I read so many articles on what to do and how to do it when it comes to blogging and marketing, but my biggest lessons are from my biggest blogging mistakes. I don’t know whether it’s schadenfreude or just a learning method instilled in me, but seeing failure has a tremendous impact on me. I learn from mistakes. For the most part.
My Learning Curve
Here’s the deal, I started a blog way back in 2007. Fashion blogging was picking up, but it wasn’t nearly at the level we’re seeing it right now. I remember reading a post on Susie Lau’s page Style Bubble about an experience of going into a store, trying on an outfit, and the shop owner telling her she can’t take photos in the outfit at the store. Like, man, if only that shop owner knew what blogging would become or the status Susie would reach. That was a major lesson for the store owner.
I had a lesson of my own around that time. I blogged for about a year, and ultimately was just doing it so I could go to more cool fashion events- I know, so professional (it did score me a dance with Lady Gag, though, so totally fruitful). It was fun for me. I posted outfit photos, event photos, invites, and inspiration. It was a legit fashion blog.
Then a company reached out to me. They asked for some ad space, and they would pay me $200 a month for a banner. I didn’t even know how to track stats at that point, or what stats were. I also didn’t know why they were asking me for a banner. Looking back, it all seems obvious. They were an advertiser, and I was the publisher. But, at the moment, when blogging was still that thing that came out of LiveJournal and Xanga, it made absolutely no sense to me.
I ignored them and put my blog on hold to go on with my modeling career. Holy crap is that a big regret! I wish I could go back in time and kick myself for not sticking with the blog. But, I didn’t have the knowledge and understanding of how this new publishing industry works.
So why am I telling you all this? To let you know that you shouldn’t skip out on great opportunities because you might not know how the industry operates behind the scenes.

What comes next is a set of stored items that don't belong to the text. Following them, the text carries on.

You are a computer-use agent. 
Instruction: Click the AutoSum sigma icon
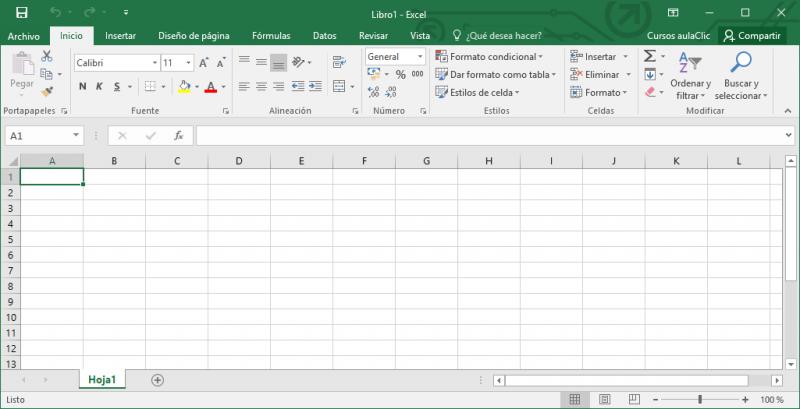(x=649, y=57)
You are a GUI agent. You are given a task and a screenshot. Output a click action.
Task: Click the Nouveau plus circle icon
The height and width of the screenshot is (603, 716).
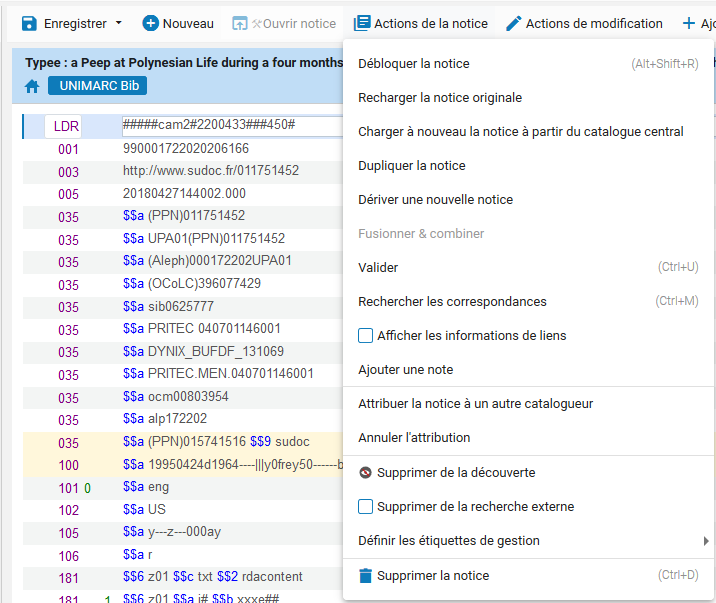pos(151,23)
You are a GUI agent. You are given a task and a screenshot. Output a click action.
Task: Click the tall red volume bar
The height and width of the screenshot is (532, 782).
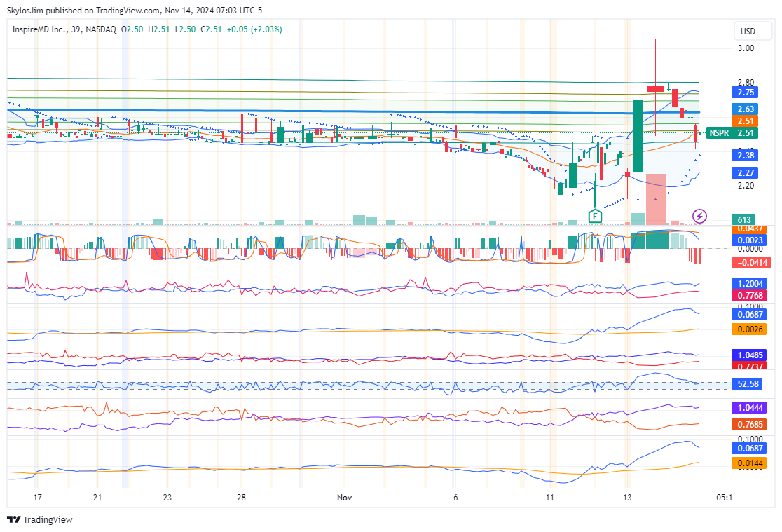click(x=656, y=199)
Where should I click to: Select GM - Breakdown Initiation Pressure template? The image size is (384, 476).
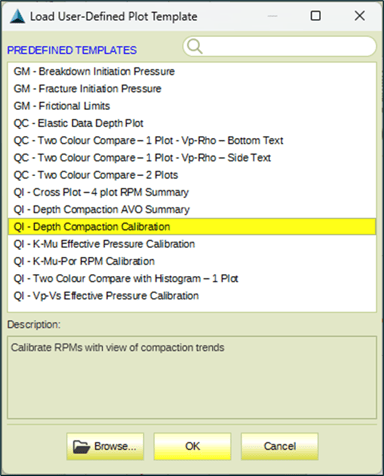[192, 71]
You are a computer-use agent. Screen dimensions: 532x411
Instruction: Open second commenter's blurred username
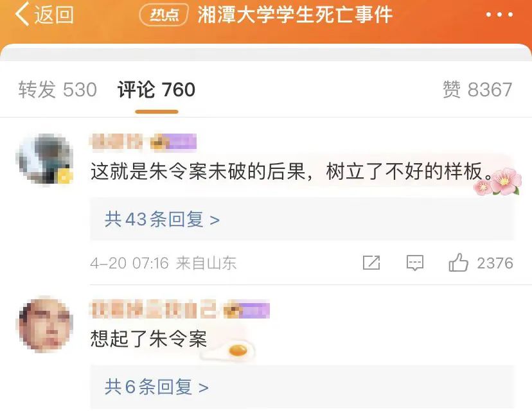pos(154,310)
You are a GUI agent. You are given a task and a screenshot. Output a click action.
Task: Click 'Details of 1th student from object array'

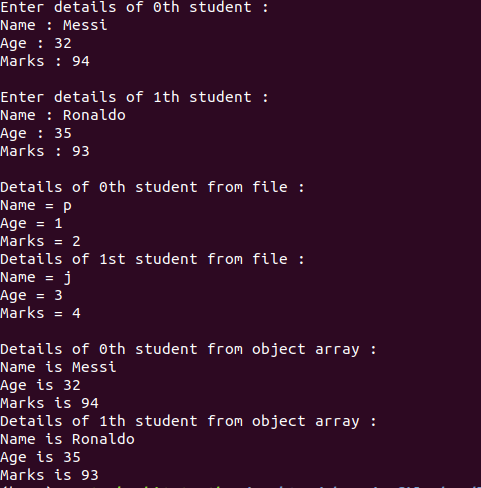(x=188, y=422)
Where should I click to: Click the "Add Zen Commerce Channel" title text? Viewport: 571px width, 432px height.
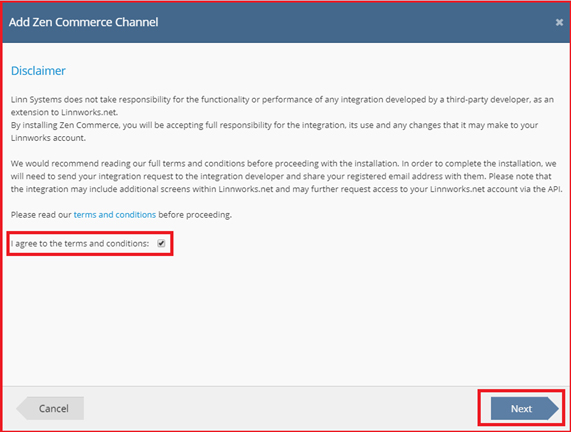pyautogui.click(x=84, y=22)
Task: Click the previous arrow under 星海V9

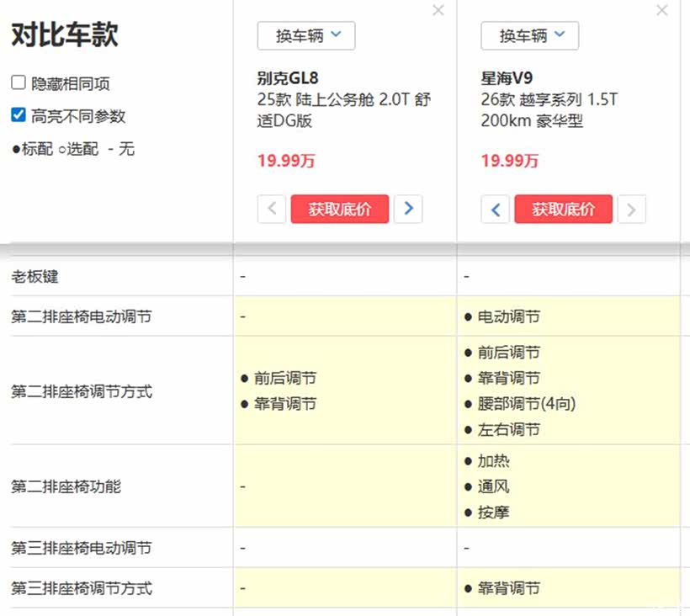Action: click(496, 210)
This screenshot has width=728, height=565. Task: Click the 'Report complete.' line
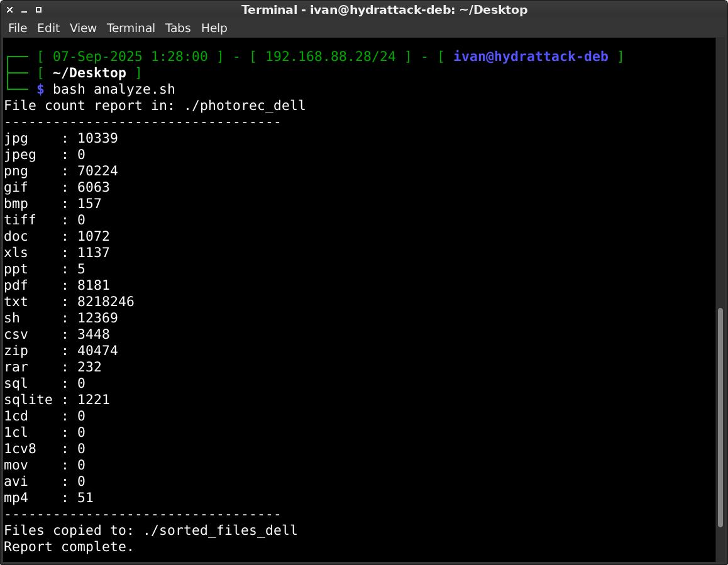(x=69, y=547)
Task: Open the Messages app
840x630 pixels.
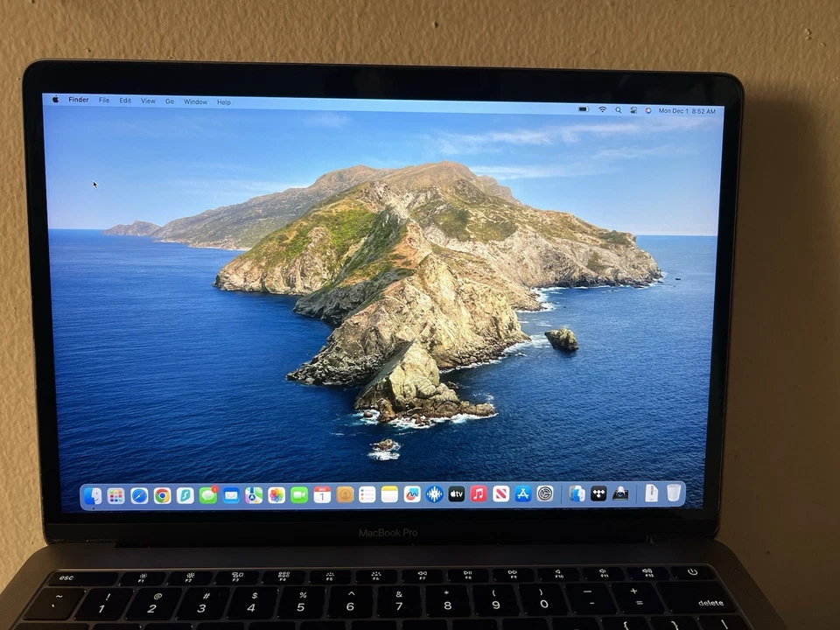Action: pyautogui.click(x=208, y=494)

If you subscribe to my newsletter, you know the importance of being savvy with your rates and firm about sponsorship requests. You’re a discerning and educated blogger. I want to give you some of my other biggest blogging mistakes here, so you know what not to ignore in your blogging career.
My 7 Biggest Blogging Mistakes
1. I didn’t use great photographs.
Such a bummer that I didn’t focus on captivating images from the very beginning. I did Google searches and plopped down whatever I thought would fit the article. Since then, I’ve learned to find great stock photos for marketing materials and invested heavily into learning everything about photography. I’m still learning but the improvement from 3 years ago is tremendous!
2. Didn’t focus on building a cohesive brand.
My social media profiles were all over the place when I started! My avatar images were all different and don’t even mention the headers. They were just random photos. As the years went by, I learned how to tie things together, but it wasn’t until recently that I made myself a branding sheet for consistency.
3. Didn’t do any SEO.
I missed out on so much by not researching my keywords and optimizing my articles. Looking back, I don’t even know what the point was of publishing so much if no one was able to find it!
4. Didn’t focus on promotion.
This kind of ties into SEO as well. I have to say; I think this is my BIGGEST lesson. I had it all wrong. My content creation process took up most of my time. What I needed to focus on was promotion, though. Content creation should be AT MOST 20% of your time spent on the blog. The other 80% should be all about promoting your website and posts.
5. Didn’t invest in my website.
Little ol’ me thought that free tools and resources would get me to the top. I was so wrong. Once I started taking courses, reading books and getting (paid) tools that make blogging easier, I started growing. The thing is, free things will only get you so far before you need functionality to continue growing. Prime examples are scheduling and automation tools (you know how much I love CoSchedule). They free up so much time for me to do business development on my blog.
6. Didn’t know my niche.
If you know me, you know my niche rants. If you subscribe to my newsletter, you read all about the importance of having a niche. If you’ve looked through the resource library for subscribers, you’ve most likely seen the niche worksheet. Having a niche is important not only for adequate growth but also for monetization. If you don’t have a niche, you don’t have a dedicated and interested audience, simple as that.
7. Didn’t have any goals.
This one is very recent. I started setting goals a few months ago, and it’s been working out so fabulously that I started a goals series on the blog. Yes, it’s time-consuming analyzing progress and goals, but I ultimately learn what works in my attempts to grow my blog. Everything that doesn’t work I abandon. The strategies that work get more effort put into them.